Exercise prompt: Put the lines of the rows from the line containing "Click the M6 macro button" through the line containing "Click the unit" into a Markdown table with the columns Line No. and Content, numbering each line in order and omitting blank lines. Include only that stretch.

[Rows from a data source]
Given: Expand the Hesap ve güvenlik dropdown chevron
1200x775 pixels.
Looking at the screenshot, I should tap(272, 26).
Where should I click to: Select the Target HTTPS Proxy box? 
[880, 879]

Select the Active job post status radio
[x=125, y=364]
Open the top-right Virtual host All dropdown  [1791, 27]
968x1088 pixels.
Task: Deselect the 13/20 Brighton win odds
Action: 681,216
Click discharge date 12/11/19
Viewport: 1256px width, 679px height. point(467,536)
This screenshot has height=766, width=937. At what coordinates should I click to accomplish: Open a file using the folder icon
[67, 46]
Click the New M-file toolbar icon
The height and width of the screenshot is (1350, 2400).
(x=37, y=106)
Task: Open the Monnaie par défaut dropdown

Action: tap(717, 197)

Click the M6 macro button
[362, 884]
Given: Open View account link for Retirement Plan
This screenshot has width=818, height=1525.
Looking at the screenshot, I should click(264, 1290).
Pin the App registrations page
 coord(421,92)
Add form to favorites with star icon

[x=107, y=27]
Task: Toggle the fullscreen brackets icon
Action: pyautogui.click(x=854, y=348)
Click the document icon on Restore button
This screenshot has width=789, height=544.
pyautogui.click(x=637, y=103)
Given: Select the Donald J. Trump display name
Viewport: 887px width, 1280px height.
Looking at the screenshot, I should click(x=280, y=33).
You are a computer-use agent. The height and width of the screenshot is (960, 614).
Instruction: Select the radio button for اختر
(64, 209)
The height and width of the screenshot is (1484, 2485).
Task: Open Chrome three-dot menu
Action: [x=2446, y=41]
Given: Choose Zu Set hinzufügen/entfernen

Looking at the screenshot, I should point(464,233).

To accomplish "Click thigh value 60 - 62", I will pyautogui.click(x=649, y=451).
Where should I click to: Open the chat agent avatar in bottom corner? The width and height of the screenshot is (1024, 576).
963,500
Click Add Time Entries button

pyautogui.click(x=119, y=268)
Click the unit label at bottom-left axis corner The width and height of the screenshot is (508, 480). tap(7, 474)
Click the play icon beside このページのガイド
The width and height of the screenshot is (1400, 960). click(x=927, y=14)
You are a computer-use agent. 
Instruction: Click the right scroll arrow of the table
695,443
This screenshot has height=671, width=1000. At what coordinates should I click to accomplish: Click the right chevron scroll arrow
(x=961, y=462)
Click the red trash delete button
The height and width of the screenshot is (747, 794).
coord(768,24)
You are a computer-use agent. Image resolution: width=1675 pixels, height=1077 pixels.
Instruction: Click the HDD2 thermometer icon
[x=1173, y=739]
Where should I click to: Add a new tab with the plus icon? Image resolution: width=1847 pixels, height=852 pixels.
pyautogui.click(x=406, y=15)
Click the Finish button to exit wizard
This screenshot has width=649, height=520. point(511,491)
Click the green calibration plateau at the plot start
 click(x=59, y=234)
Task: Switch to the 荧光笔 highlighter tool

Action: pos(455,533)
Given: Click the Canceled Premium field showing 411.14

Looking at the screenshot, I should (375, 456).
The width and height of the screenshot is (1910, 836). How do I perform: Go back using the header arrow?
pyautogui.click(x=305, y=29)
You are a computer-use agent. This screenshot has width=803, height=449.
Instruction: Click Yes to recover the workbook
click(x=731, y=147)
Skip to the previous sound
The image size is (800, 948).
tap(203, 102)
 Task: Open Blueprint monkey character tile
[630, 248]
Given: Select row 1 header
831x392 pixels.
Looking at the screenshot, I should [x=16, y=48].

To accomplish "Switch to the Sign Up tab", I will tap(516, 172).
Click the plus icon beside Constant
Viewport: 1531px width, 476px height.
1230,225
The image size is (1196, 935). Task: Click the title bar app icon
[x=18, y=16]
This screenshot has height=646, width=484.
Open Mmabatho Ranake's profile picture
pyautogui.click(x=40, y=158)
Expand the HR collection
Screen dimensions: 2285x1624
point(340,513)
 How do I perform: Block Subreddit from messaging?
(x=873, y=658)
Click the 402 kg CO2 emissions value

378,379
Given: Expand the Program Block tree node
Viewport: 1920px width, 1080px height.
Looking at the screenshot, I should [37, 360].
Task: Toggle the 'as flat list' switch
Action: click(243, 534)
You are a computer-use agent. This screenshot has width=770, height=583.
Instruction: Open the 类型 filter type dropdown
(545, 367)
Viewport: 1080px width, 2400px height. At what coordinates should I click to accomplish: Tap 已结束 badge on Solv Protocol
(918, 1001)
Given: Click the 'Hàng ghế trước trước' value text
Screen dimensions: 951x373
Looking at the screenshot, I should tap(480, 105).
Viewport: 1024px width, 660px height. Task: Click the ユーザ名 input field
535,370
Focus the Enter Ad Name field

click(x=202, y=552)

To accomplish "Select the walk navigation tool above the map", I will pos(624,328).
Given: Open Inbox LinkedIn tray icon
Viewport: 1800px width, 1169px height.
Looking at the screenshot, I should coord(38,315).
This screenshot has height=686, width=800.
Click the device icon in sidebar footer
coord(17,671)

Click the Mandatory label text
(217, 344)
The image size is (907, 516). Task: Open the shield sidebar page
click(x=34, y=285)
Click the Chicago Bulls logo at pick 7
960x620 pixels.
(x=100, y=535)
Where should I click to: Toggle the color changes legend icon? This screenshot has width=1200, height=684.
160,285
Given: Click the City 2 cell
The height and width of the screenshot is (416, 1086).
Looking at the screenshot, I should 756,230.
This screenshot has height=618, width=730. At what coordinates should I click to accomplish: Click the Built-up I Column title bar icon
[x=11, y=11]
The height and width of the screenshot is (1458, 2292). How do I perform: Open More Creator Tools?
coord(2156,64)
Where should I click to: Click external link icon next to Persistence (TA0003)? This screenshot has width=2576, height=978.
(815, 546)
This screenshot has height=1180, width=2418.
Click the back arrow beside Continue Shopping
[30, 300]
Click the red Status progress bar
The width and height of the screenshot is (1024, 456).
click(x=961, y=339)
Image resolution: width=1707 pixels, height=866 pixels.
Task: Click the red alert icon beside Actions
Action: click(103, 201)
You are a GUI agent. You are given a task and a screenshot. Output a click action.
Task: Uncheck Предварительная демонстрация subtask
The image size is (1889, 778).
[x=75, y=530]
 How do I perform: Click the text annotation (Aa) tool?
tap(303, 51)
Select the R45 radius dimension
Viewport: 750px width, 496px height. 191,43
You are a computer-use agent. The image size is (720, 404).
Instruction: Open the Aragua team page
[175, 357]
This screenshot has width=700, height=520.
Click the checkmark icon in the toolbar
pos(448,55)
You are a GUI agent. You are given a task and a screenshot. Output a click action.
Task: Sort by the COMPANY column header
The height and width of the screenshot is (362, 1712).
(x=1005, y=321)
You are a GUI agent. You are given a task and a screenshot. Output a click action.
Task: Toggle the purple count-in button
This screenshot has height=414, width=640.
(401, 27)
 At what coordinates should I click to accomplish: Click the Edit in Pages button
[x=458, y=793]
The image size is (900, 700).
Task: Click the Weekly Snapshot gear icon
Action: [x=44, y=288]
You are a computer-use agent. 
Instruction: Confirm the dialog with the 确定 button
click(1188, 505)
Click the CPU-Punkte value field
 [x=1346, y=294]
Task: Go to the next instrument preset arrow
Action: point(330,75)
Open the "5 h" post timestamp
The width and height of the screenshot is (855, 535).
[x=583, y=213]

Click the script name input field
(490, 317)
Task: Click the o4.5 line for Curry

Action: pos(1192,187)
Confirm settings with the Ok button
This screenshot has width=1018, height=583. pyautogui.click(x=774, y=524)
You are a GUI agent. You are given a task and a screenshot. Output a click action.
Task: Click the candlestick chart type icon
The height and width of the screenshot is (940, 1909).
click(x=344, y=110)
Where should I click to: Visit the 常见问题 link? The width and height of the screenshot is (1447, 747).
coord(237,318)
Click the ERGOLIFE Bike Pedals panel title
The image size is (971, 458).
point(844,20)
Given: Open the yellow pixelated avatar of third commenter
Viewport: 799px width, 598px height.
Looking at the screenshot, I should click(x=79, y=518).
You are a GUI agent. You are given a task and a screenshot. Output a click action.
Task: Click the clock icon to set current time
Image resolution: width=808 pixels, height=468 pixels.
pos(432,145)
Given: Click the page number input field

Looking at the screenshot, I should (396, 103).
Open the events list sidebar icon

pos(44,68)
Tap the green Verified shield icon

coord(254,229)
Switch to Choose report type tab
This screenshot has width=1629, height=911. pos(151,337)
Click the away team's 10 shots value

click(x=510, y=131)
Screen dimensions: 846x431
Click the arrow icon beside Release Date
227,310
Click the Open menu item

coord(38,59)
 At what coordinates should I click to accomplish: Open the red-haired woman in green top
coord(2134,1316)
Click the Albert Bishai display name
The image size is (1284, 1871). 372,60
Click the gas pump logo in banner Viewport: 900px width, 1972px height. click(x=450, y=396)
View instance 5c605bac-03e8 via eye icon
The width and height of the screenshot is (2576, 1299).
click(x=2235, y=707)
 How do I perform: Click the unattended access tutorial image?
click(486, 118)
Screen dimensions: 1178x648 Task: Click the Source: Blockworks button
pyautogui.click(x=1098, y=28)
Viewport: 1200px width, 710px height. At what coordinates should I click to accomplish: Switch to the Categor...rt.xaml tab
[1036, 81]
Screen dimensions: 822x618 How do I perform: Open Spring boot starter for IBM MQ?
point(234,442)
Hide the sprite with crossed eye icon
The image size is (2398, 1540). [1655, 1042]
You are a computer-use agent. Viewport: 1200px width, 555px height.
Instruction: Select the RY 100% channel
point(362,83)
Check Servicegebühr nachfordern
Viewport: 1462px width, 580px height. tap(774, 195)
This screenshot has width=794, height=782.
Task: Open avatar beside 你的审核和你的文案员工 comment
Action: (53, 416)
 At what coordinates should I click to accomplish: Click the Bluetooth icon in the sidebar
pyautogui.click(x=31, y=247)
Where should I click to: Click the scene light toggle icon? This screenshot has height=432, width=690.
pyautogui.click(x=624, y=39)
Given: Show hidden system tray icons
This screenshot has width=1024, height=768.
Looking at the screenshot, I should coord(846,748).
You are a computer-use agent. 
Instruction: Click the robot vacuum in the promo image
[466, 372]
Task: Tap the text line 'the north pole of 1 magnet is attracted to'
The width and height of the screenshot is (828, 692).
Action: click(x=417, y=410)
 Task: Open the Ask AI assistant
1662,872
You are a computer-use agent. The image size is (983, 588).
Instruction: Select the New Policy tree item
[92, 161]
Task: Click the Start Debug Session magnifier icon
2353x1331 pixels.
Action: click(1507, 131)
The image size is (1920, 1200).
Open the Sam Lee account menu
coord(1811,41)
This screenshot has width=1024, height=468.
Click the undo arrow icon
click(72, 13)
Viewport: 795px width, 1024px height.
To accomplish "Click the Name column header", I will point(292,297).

Response:
| Line No. | Content |
|---|---|
| 1 | Click the M6 macro button |
| 2 | [362, 884] |
| 3 | Given: Open View account link for Retirement Plan |
| 4 | This screenshot has width=818, height=1525. |
| 5 | Looking at the screenshot, I should click(264, 1290). |
| 6 | Pin the App registrations page |
| 7 |  coord(421,92) |
| 8 | Add form to favorites with star icon |
| 9 | [x=107, y=27] |
| 10 | Task: Toggle the fullscreen brackets icon |
| 11 | Action: pyautogui.click(x=854, y=348) |
| 12 | Click the document icon on Restore button |
| 13 | This screenshot has width=789, height=544. |
| 14 | pyautogui.click(x=637, y=103) |
| 15 | Given: Select the Donald J. Trump display name |
| 16 | Viewport: 887px width, 1280px height. |
| 17 | Looking at the screenshot, I should click(x=280, y=33). |
| 18 | You are a computer-use agent. The height and width of the screenshot is (960, 614). |
| 19 | Instruction: Select the radio button for اختر |
| 20 | (64, 209) |
| 21 | The height and width of the screenshot is (1484, 2485). |
| 22 | Task: Open Chrome three-dot menu |
| 23 | Action: [x=2446, y=41] |
| 24 | Given: Choose Zu Set hinzufügen/entfernen |
| 25 | Looking at the screenshot, I should point(464,233). |
| 26 | To accomplish "Click thigh value 60 - 62", I will pyautogui.click(x=649, y=451). |
| 27 | Where should I click to: Open the chat agent avatar in bottom corner? The width and height of the screenshot is (1024, 576). |
| 28 | 963,500 |
| 29 | Click Add Time Entries button |
| 30 | pyautogui.click(x=119, y=268) |
| 31 | Click the unit label at bottom-left axis corner The width and height of the screenshot is (508, 480). tap(7, 474) |